ICv2 Stars: 3 (out of 5)
Posted by L.B. Bryant on March 6, 2017 @ 1:52 am CT
Publisher: Yen Press
Release Date: February 21, 2017
Creator(s): Jinsei Kataoka and Kazuma Kondou
Format: 192 pgs., Black & White, Trade Paperback
Age Rating: 16+
ICv2 Rating: 3 Stars out of 5
As a rule, I don't usually have a problem when a manga series decides to be violent and weird. Sometimes it can make for an incredibly gripping story that makes me want to keep going and rapidly turn each page to see what kind of bizarre twist is going to happen next. However the first volume of Smokin' Paradise breaks that rule by being weird and violent for absolutely no reason other than to simply do it.
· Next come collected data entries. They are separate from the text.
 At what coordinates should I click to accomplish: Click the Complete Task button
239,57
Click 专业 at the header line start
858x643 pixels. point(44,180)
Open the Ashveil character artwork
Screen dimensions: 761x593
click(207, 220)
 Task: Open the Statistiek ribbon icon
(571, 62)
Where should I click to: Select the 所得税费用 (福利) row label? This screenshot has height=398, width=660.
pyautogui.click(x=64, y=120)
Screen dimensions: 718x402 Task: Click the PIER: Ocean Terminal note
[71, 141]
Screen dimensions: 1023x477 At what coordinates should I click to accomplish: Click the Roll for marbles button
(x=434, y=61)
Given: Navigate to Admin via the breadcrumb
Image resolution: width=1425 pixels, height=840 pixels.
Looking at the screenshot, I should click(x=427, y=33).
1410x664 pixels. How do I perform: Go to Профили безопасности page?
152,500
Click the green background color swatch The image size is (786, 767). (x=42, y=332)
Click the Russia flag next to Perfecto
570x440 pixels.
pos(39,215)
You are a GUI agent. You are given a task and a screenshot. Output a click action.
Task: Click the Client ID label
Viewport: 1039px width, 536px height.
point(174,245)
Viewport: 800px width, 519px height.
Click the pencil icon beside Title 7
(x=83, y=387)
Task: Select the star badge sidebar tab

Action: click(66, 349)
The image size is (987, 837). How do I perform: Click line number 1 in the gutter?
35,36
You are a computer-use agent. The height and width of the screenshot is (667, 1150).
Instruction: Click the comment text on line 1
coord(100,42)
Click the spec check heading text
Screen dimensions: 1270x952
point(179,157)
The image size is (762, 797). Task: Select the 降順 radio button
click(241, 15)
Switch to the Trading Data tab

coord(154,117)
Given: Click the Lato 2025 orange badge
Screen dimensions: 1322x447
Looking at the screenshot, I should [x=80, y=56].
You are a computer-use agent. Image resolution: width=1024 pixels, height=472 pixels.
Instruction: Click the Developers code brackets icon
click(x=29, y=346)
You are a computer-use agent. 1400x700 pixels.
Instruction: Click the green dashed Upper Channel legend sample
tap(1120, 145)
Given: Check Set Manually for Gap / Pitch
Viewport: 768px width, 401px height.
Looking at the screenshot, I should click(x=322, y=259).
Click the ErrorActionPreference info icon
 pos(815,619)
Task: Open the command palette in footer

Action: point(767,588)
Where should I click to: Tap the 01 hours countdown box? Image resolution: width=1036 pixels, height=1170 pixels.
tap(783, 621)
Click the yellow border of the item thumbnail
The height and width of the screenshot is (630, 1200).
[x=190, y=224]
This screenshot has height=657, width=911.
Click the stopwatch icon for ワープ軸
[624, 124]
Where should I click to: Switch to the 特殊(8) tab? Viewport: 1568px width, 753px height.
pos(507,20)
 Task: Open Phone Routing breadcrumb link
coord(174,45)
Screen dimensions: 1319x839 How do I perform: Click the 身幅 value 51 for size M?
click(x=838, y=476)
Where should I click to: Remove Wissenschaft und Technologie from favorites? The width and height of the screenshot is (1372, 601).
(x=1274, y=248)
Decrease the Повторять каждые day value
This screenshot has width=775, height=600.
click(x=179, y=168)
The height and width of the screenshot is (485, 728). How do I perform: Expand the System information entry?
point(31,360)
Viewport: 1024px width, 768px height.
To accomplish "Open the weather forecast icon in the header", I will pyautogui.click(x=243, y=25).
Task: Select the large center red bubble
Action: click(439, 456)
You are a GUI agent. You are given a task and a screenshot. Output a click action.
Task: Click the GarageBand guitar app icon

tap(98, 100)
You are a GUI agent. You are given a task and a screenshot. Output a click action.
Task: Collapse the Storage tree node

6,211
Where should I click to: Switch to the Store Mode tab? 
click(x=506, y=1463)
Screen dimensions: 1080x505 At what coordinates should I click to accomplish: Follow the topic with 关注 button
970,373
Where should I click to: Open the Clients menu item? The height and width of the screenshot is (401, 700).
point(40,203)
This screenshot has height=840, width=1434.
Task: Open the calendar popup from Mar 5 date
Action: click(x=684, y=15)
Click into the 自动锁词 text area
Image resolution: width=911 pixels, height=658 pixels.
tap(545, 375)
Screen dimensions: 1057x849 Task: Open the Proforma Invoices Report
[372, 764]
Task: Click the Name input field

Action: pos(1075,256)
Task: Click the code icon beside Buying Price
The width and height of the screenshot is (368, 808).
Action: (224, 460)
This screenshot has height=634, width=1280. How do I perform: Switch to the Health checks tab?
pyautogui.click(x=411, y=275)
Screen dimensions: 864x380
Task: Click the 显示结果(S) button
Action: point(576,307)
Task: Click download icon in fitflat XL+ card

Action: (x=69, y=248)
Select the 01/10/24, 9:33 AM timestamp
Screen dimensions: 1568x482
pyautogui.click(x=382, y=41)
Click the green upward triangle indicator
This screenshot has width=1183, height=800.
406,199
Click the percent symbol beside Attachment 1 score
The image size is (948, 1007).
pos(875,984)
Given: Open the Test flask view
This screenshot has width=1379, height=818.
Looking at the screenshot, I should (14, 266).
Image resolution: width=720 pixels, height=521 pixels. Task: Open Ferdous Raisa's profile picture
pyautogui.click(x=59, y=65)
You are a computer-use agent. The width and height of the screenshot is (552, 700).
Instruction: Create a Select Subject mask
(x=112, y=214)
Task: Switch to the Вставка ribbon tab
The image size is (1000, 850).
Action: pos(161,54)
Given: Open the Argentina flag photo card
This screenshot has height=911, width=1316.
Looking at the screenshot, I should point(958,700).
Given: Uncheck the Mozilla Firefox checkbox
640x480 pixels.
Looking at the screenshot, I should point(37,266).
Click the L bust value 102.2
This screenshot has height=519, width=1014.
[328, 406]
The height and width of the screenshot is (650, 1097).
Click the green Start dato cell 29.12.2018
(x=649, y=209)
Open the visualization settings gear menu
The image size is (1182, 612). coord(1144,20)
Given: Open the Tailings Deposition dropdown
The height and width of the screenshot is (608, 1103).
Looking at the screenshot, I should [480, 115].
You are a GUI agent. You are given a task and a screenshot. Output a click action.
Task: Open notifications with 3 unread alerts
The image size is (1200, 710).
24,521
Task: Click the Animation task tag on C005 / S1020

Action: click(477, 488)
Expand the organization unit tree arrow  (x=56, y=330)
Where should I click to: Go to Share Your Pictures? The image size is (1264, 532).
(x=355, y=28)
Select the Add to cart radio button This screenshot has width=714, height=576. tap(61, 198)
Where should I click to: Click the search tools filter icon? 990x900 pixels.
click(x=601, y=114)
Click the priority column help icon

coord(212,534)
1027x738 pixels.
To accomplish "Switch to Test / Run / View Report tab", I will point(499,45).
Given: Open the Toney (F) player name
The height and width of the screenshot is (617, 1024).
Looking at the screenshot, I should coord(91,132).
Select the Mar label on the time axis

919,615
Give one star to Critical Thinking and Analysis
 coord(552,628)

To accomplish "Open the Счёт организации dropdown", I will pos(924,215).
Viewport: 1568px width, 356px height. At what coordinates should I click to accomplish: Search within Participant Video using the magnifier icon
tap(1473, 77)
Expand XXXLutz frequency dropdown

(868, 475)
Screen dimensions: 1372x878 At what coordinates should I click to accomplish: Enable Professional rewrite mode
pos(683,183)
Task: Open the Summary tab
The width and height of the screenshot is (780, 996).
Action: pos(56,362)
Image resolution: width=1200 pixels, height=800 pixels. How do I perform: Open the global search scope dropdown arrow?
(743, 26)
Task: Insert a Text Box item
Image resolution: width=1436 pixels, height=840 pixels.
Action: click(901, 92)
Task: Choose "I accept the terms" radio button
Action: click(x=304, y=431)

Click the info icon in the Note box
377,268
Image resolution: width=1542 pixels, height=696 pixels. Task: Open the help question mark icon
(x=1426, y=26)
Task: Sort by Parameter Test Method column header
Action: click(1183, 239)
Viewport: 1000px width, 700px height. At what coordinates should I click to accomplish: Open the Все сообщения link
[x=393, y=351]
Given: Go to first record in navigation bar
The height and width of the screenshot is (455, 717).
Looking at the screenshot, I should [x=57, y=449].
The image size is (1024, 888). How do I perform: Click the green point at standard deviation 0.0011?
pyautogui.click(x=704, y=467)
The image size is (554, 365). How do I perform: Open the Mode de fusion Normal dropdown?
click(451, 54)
In this series from creators Jinsei Kataoka and Kazuma Kondou (creators of Deadman Wonderland), the story centers on a young man named Youkou who loves and cares for his wheelchair-bound younger sister. Thanks to advances in medical technology though, his sister Mirai is now able to stand on her own two feet thanks to a special operation developed by the Amenotori company. Unfortunately there is a catch with this operation; a very small percentage of the people who have it will end up becoming brutal, psychotic killers.
After he comes home one day to discover that his sister has murdered her best friends (and a pizza delivery guy just because), he is knocked out only to wake up completely dismembered. Luckily for him his life isn't over yet as there is an elite squad of mercenaries known as the Jackalopes who are out to destroy the poor victims of the operation's side effects and expose the truth behind the company that created the procedure in the first place.
Smokin' Paradise is a series that will either win or lose readers within a single chapter. In the first chapter alone, readers will be treated to spilled guts, sliced throats, amputations, and if that isn't enough violence, there is a panel which featured severed fingers being used as birthday cake candles.
As mentioned earlier, this is a title that will go to extreme lengths to grab readers’ attention and those that enjoy ruthless violence might find something here that they won't be able to turn away from. However, many readers will find this to be grotesque for no reason other than for shock value which will turn this into a pointless first volume.